Staffing to Workload in Phlebotomy Areas: Minimum Staffing Levels
Over the course of this blog series regarding staffing to workload in phlebotomy areas, we’ve discussed how direct, indirect, and operational needs affect the staffing levels. This final post in the series will focus on the topic of minimum-staffing levels, which can override the calculated staffing needs by adding staff to meet potential demands.
Minimum-staffing rules come into play for work units that have to provide services requiring quick response to on-demand situations. In health care, the most visible form of this scenario is the Emergency Department (ED). There may be times when there is very little patient need for the services the ED provides, but the area still needs to be staffed in order to meet potential demands. This quick response to on-demand service needs has a trickle-down effect on all of the support areas like phlebotomy and laboratories. The ramifications of this is having staff on site and ready to respond, but not always having something to respond to. The table below outlines a scenario where the patient demand for phlebotomy services is very low, but there is a potential need for phlebotomy services to support emergency situations, thus creating a minimum-staffing situation.
In the example above, the phlebotomy area is overstaffed from 1 a.m. through 6 a.m. by about 5.3 hours (adding the Overstaff Levels), which is roughly equivalent to ¾ of a full-time employee (FTE).
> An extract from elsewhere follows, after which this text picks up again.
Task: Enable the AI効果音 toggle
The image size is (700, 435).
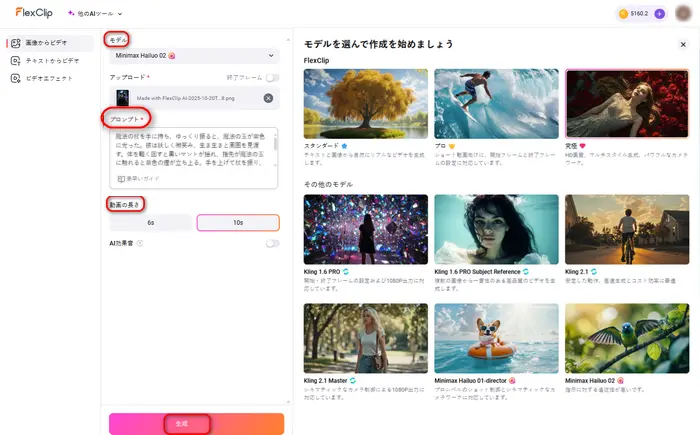Action: (x=271, y=243)
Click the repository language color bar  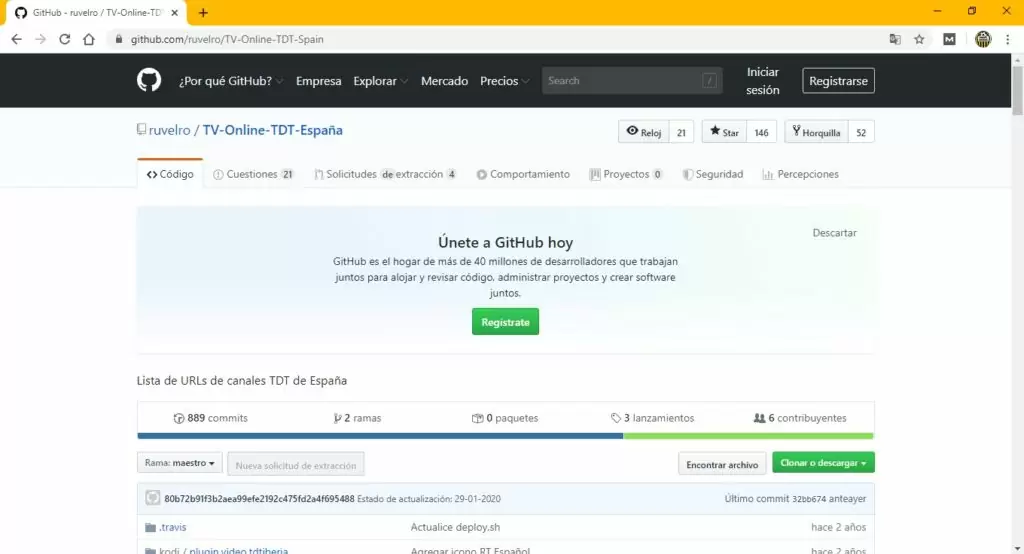pyautogui.click(x=505, y=436)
Based on our staffing analysis, if the calculated staffing needs came to a total staffing level of 5 FTE, we now need to add that ¾ FTE to account for the minimum-staffing requirement, giving us an actual staffing level need of 5.7 FTE.
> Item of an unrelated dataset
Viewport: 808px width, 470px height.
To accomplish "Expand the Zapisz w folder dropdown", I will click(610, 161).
Now, this time of day would be a prime candidate for those indirect tasks we identified in our staffing analysis to be performed. That said, it's not always possible to move all of those tasks, so we may end up with having staff on site with nothing much to do, unless there is an emergency situation.
Additionally, the example set the minimum-staffing level requirement at 1 person. However, there may be instances when that number needs to be higher to be able to provide the service being requested (handing out blood units may require a two-person check) or if there is a staff safety issue or concern if only one person is around.
Minimum staffing level needs can affect our staffing-to-workload plan by adding staff members who weren’t directly calculated by our direct effort (patient care), indirect effort (support tasks), or operational needs (PTO, FMLA, etc.). It only comes into play when there is a potential patient need and our calculated staffing levels are below the minimum-staffing requirement. Without this adjustment accounted for in our final staffing levels, we can create issues when serving patients during emergency situations and adding stress on the work unit trying to support it. Being able to explain what this need is and where it comes from is important in the communication to leadership who review staffing needs, as it appears counterintuitive to hire additional staff when there is “no need” for them.
In health care settings, we need to be good stewards of our resources. Overstaffing has the benefit of being ready for just about any scenario that can happen, but it drives up the cost of health care. Understaffing has the benefit of bringing the costs down in the short term, but it may lead to long-term costs by causing care delays and longer hospital stays. Finding the balance between over and under staffing (right staffing) is what the intent of a staffing-to-workload assessment is, helping us to be good stewards.